There was a movement among the others. They were going to have bridge. All had risen and their backs were turned. Quickly he laid his hand upon hers. Then:

"Oh, how you interest me!" he exclaimed, below his breath. "You've had a bad time, too. I know it. I feel it. You'll tell me, and I'll tell you, and there'll be something in the world I'll care about again. You see, I thought—I really was sure—that all the caring about things had been killed in me forever."

Her hand was quiet beneath the throbbing of his own. He had a singular hand for a man—one of those rare hands that pale and flush, that shiver and burn.

It burned now, but hers had no responding heat or throb. If his quivered with a passionate call for some response, the response came not. He had to recognize that no sleeping ardor stirred to the call of his caress.

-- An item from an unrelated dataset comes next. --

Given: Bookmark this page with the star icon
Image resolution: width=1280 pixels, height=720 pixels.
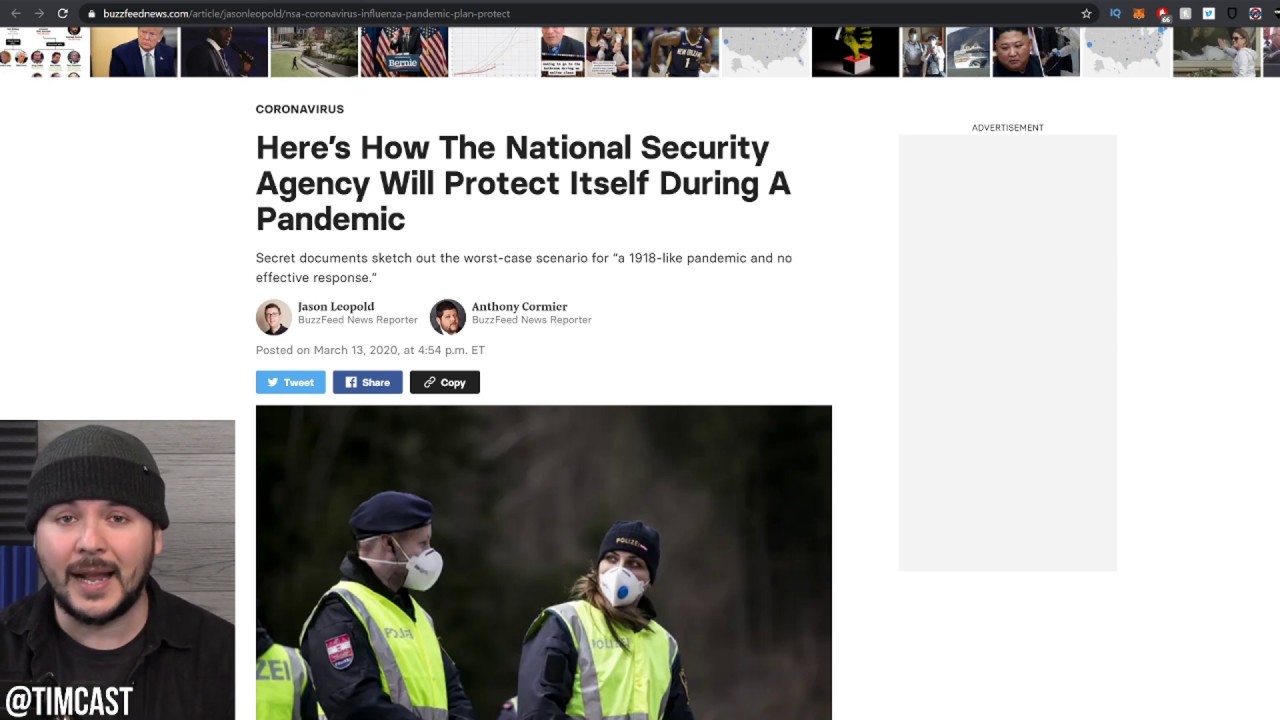Looking at the screenshot, I should point(1086,14).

But her eyelids drooped lower and lower until her lashes lay close against her cheeks, and then as he looked—and longed—he saw suddenly with an ecstatic thrill of surprise and delight that tears shone among them.

"You feel—something?" he murmured breathlessly. "What?"

"I feel for you," she answered. "You are so young. How old are you? Do you mind telling me?"

Certainly he had not expected that answer. "I am twenty-six," he said. "But why?"

"Twenty-six!" Her eyes were still closed. "I am thirty," she said softly. "That is why."

He felt quite bewildered; in a maze as to her meaning. "I know you've had a bad time, too," he said again. "You'll tell me all about it, won't you? Don't join the bridge crowd. They'll be playing there for hours, and we can sit here and have ourselves to ourselves. Do! Do! I want to know such a lot, and you'll tell me all."